## Work required
Starting with the line with "Screen dimensions: 1204x992" in the entries below and going on through the line with "Click the 'name: k8srequiredregistry' line", output every line exactly and nothing more. No pictures.

## Working data
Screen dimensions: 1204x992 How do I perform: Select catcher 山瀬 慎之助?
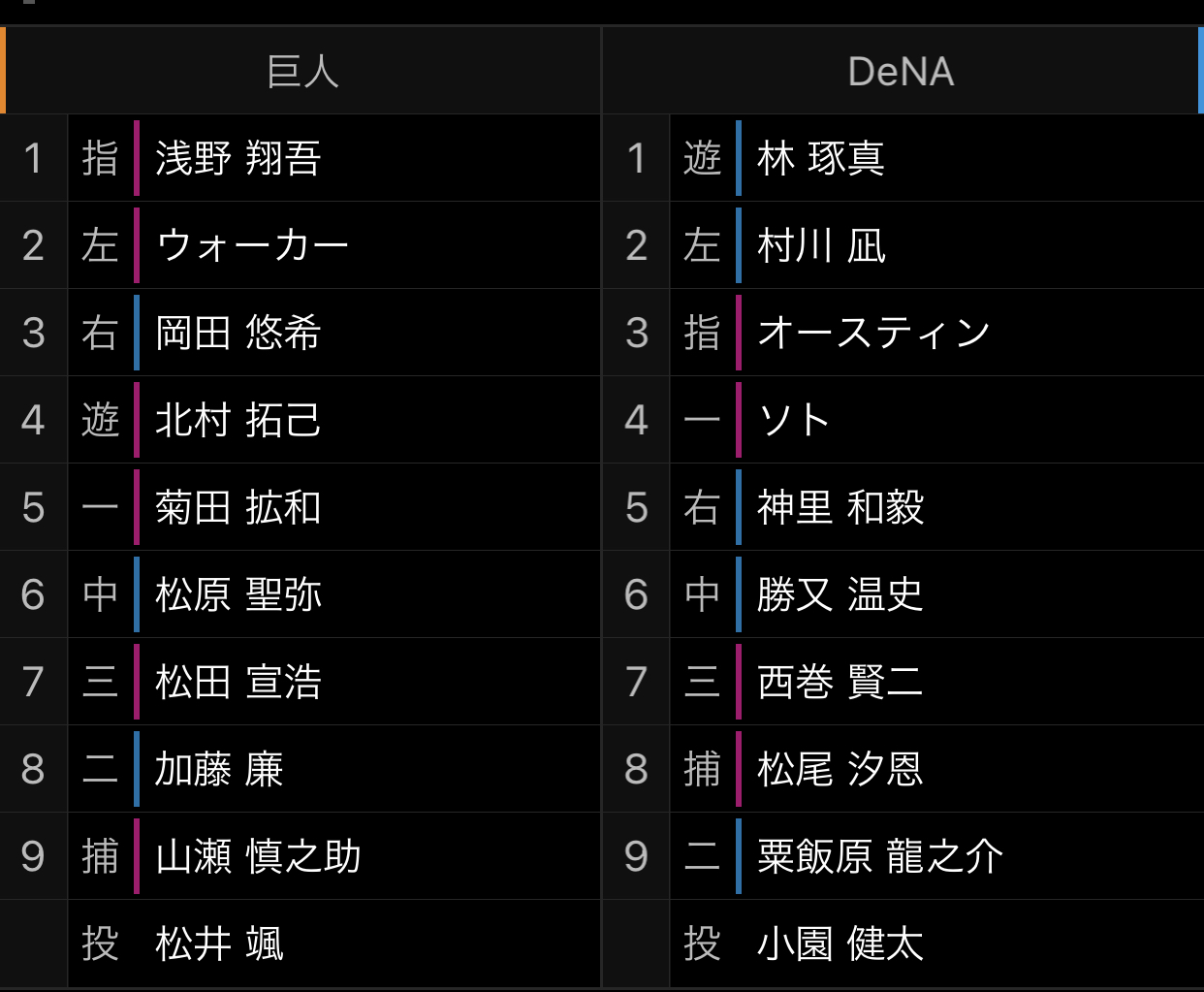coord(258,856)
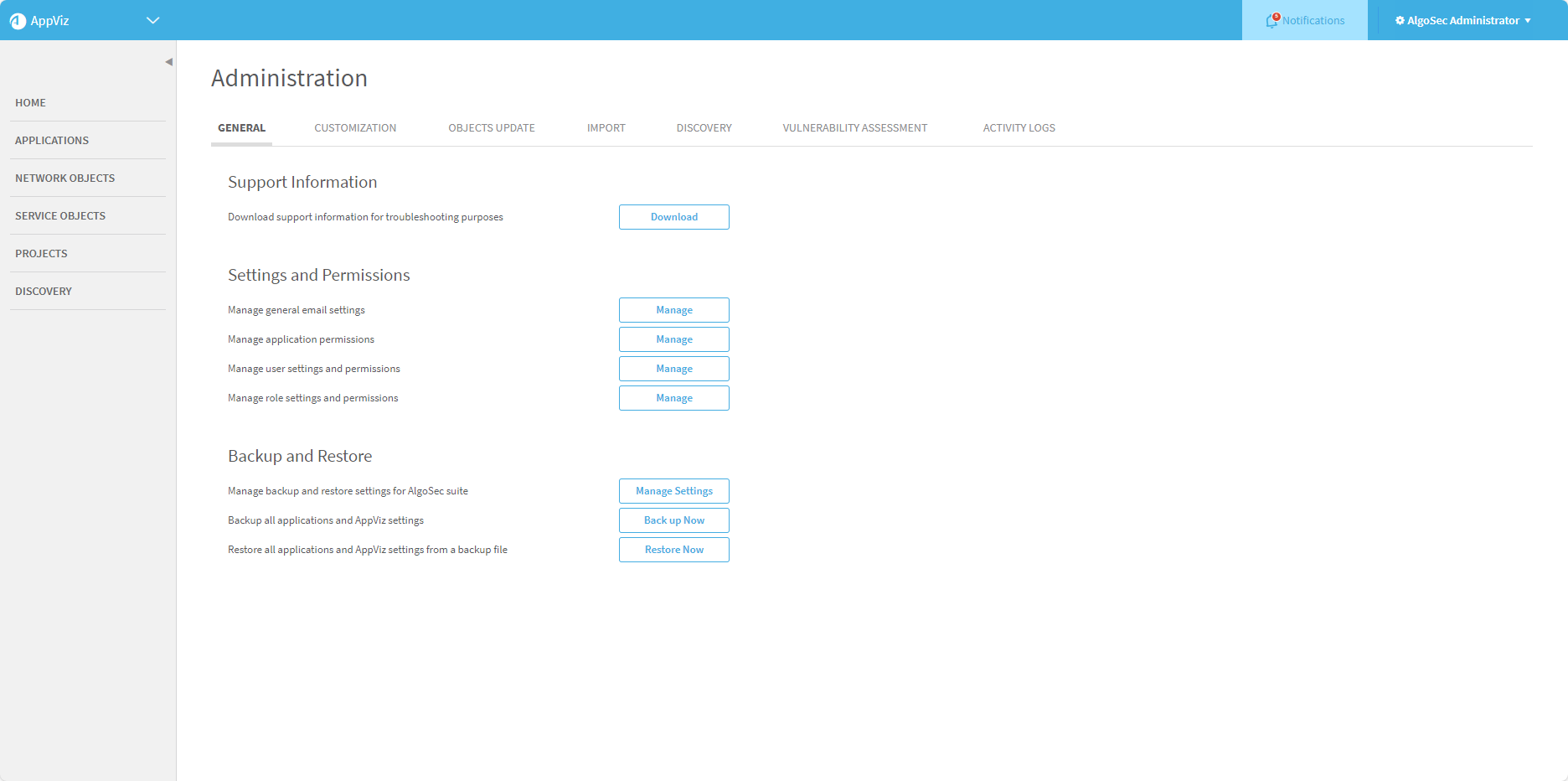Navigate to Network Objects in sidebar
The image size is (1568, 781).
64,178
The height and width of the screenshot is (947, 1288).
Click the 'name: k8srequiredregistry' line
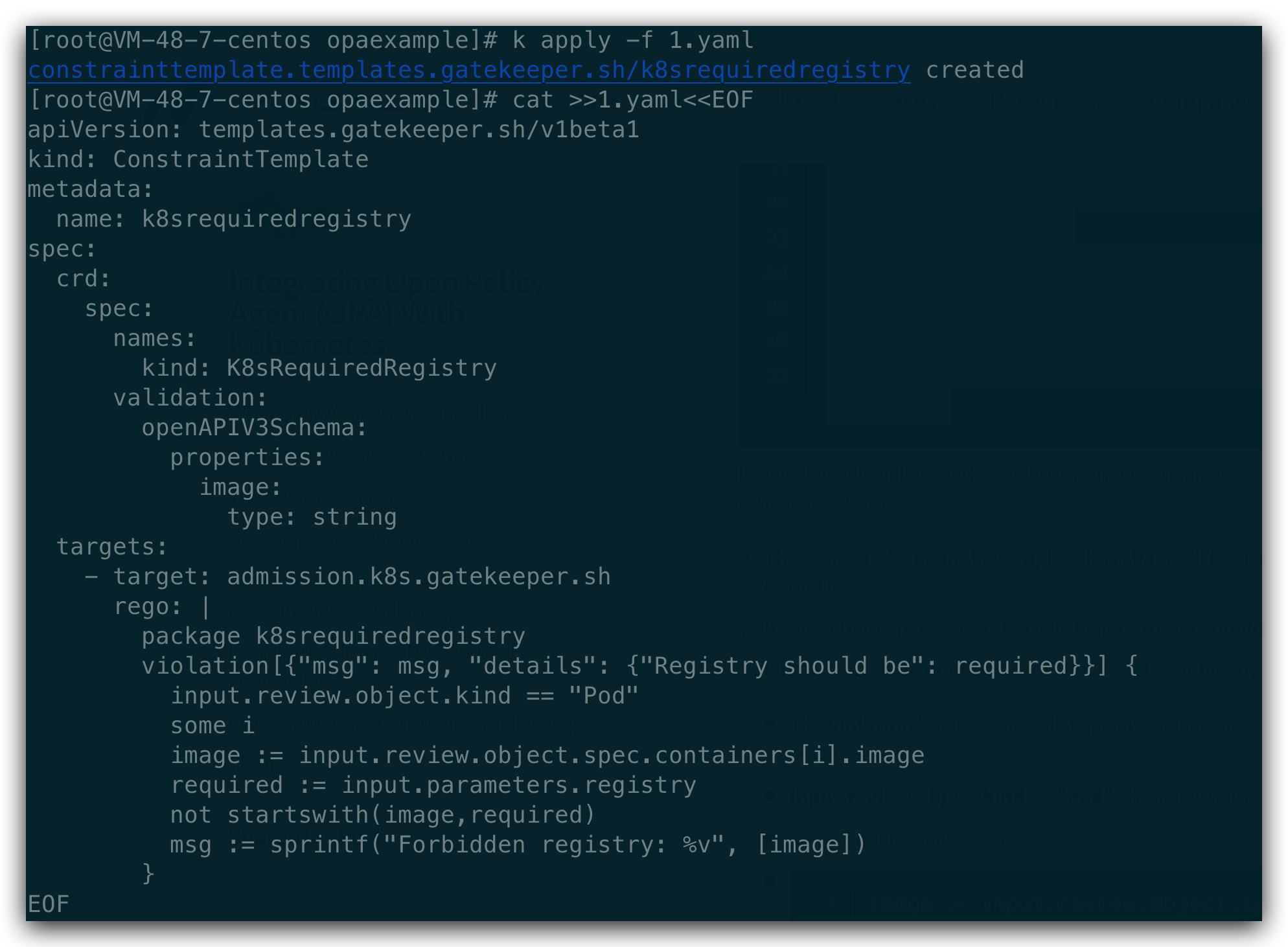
--
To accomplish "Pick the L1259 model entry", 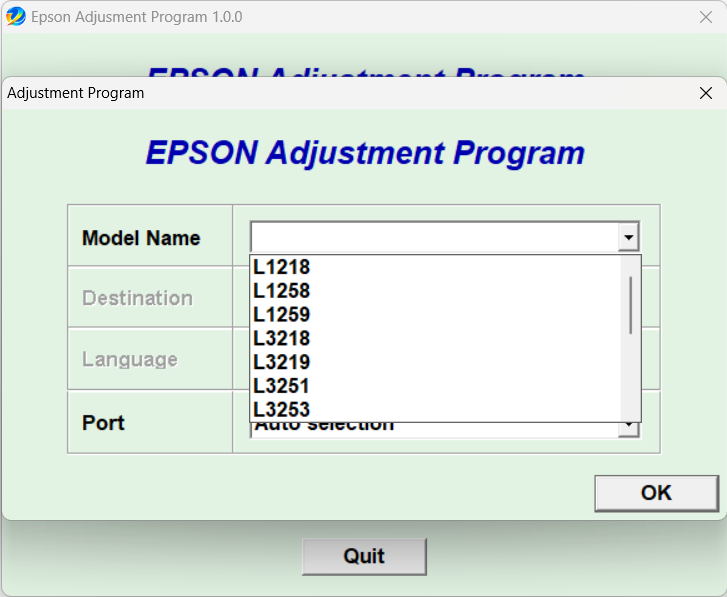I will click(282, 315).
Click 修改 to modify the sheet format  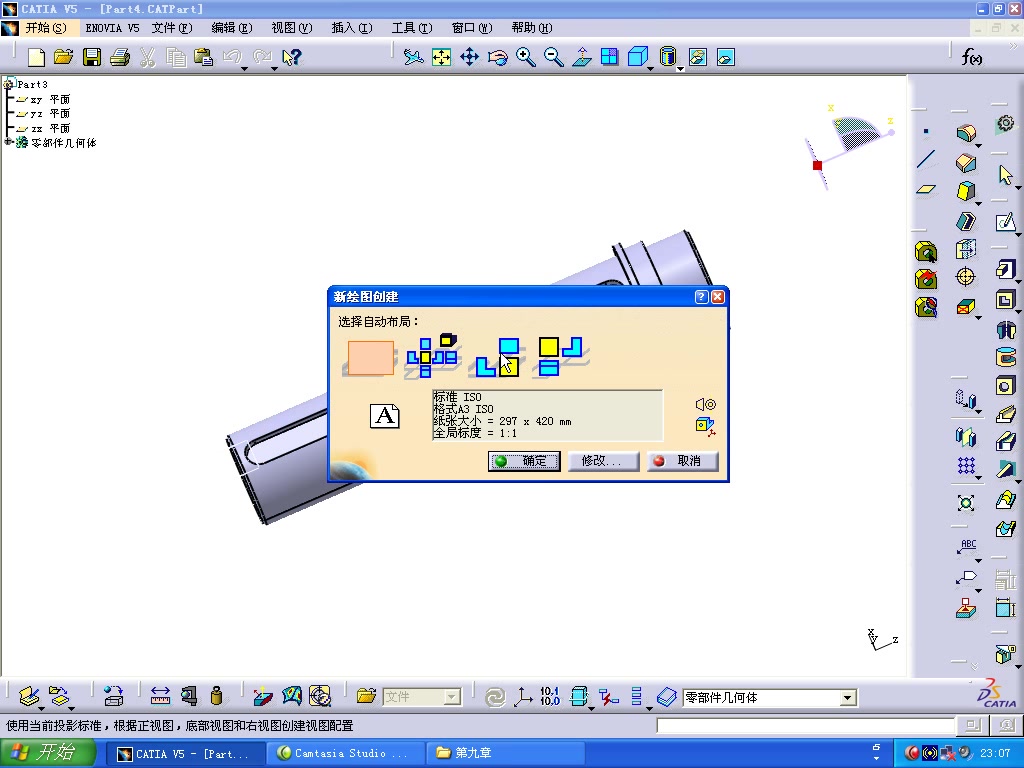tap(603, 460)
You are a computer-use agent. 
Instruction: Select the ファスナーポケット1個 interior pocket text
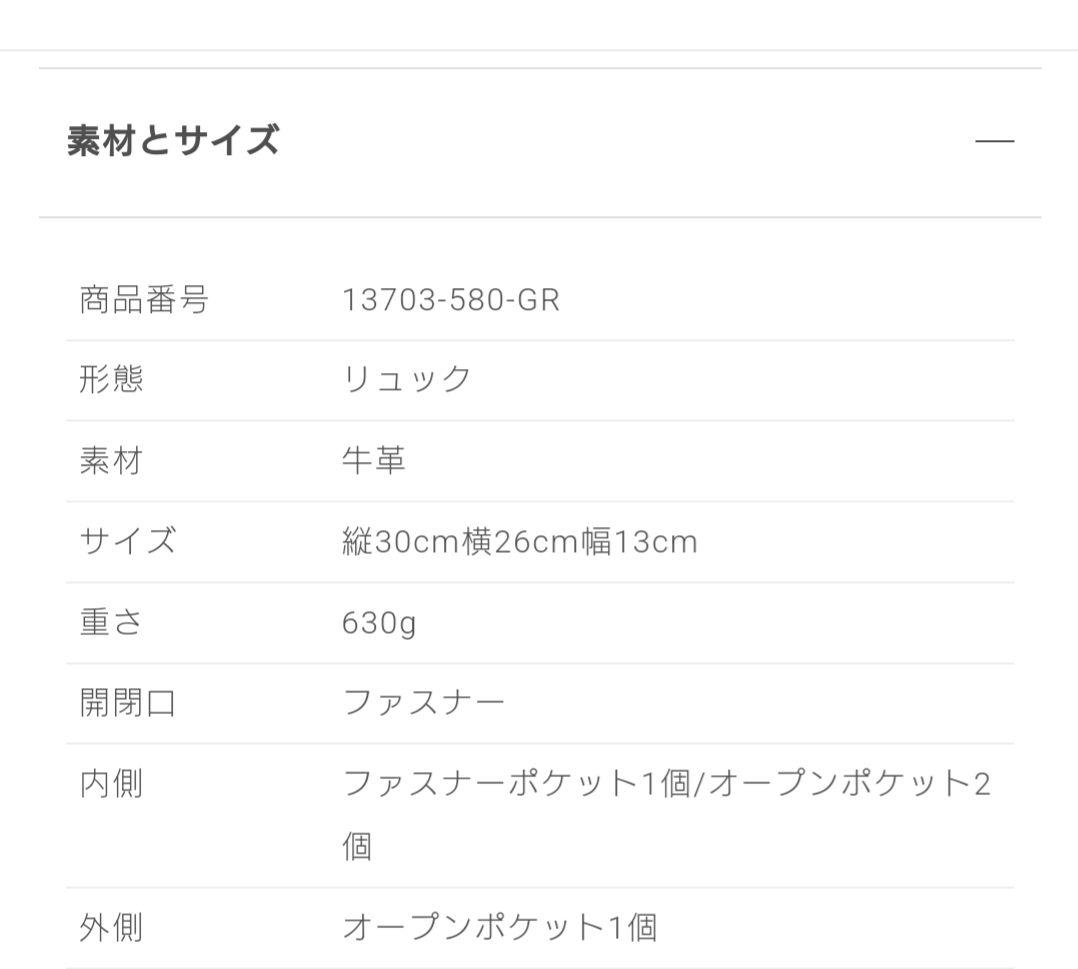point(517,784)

## The completed task
Screen dimensions: 1204x992 How do I perform: Select catcher 山瀬 慎之助?
coord(258,856)
Navigate to Network Objects in sidebar
The image size is (1568, 781).
64,178
The height and width of the screenshot is (947, 1288).
Click the 'name: k8srequiredregistry' line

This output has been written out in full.